Yesterday I came across a post by Cindy Krischer Goodman on the Miami Herald‘s Web site, about a speech given by former U.S. Secretary of State Madeleine Albright to the Commonwealth Institute South Florida. The appearance featured tales from Albright’s recently published book, “Read My Pins,” as well as a little personal history: she was a journalist, researcher, full time (single) mom to three daughters, and later a professor… all before ever stepping foot on Capitol Hill.
Pretty amazing. So amazing you might think you’ve nothing in common with the Artist Formerly Known as Madame Secretary. But believe me, you do.
In regard to work/life balance, Albright said: ‘There are no easy choices. Every woman’s middle name is guilt.’
Told you.
Guilt. It’s truly a woman’s problem, isn’t it? Much like the need for approval, it’s almost a birthright.
And what is it good for, anyway? I mean, I’m sure Jiminy Cricket would insist it serves a certain purpose, helping that know-it-all goody two-shoes on our shoulder ensure we don’t actually beat up the idiot driver who cut us off or steal the shoes we can’t afford or get busy with the guy in the mailroom, no matter how tempted we might be. But it’s not the same as a conscience–and I think we’re quick to confuse the two.
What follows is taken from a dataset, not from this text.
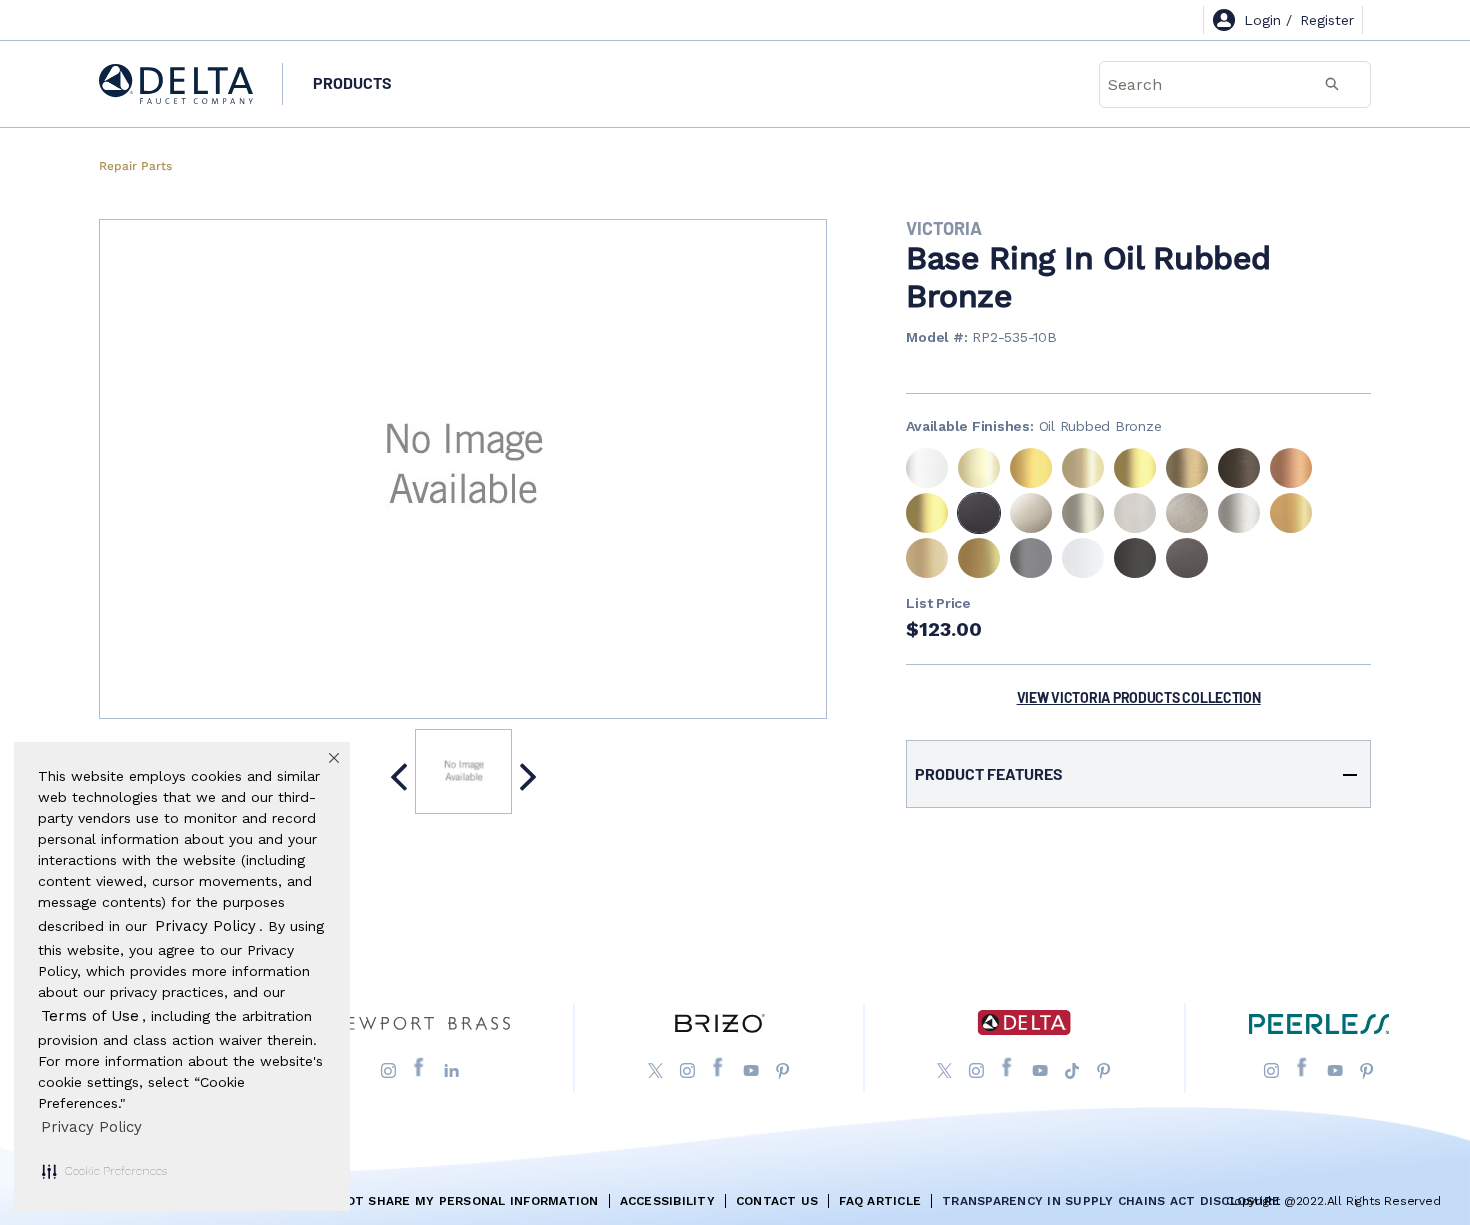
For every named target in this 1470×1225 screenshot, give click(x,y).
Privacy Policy (91, 1127)
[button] (104, 1171)
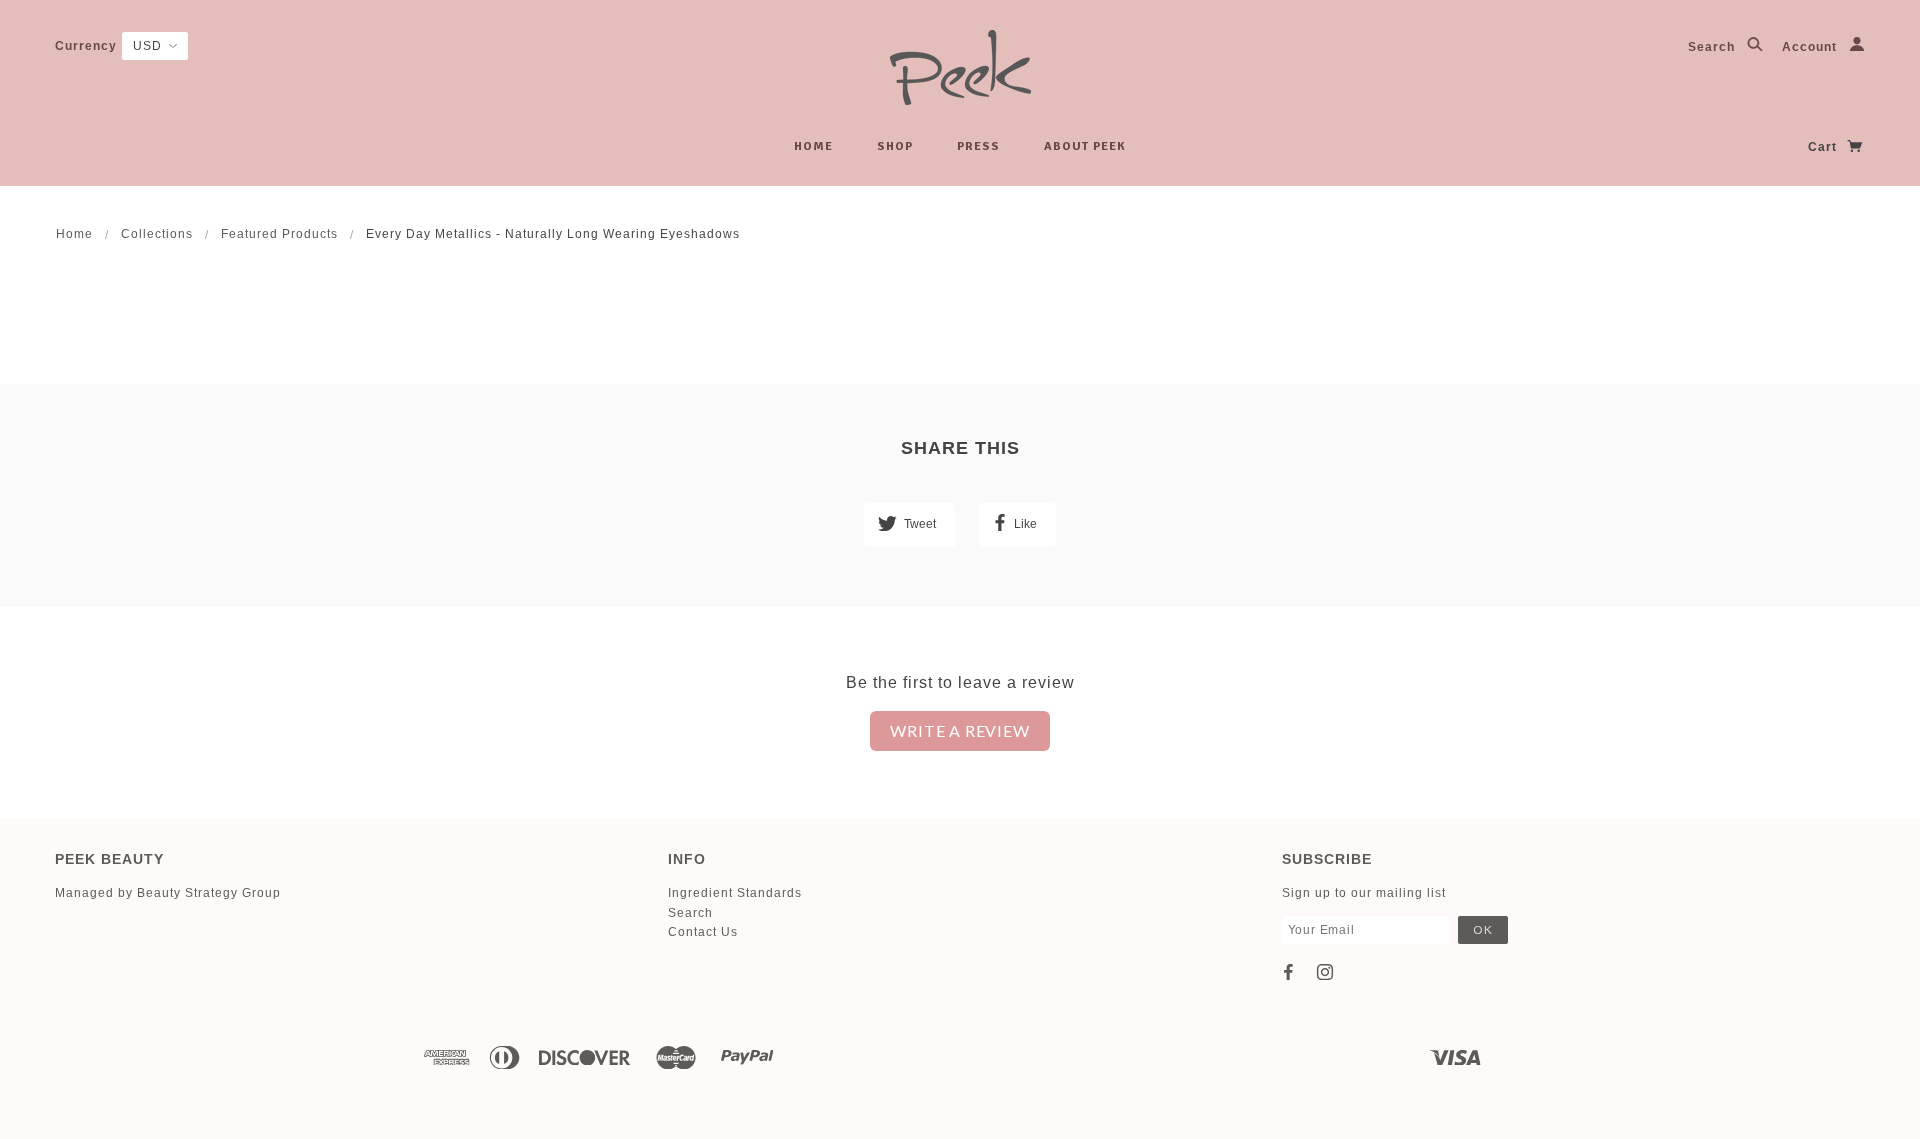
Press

Nor do I think there’s any doubt that guilt weighs heavily on our choices. To a certain extent, it drives them. And keeps us looking over our shoulders. And stresses us out. That wicked emotion can be downright paralyzing. We don’t want to hurt anyone, put anyone out, do the wrong thing. It hits us from both sides, too: Sometimes we make choices we don’t really want, strictly because we’d rather not deal with the guilt. And other times, we choose to go the other way–and then are left feeling guilty over it. It complicates things, loading each choice down with some additional–and not necessarily relevant–worry. In the same way that factoring others’ feelings and our own fear of being judged out of our decisions requires conscious work, so does eliminating the guilt factor. How often do we do things we don’t want to do? Say yes when we don’t mean it? And women, with our oversized To-Do lists and our underdeveloped sense of balance–well, I don’t think it’s too wild a stretch to suggest the two are related.
So, how do we get rid of it? Hell if I know. But perhaps a good place to start would be to take back our middle names and cut that Guilt Monster down to size. Are you with me?
Crickets…
Funny, I’ve been thinking about this word a lot lately and and toyed with a post. But it’s all here.
Guilt has one use to me: a call to action. If I have no intention or capacity to change the thing I’m feeling guilt over, then out the door with that time wasting emotion. If however it motivates me to make a change for the better, it has a place.
But I am certainly not allowing it to make a place for itself in my name.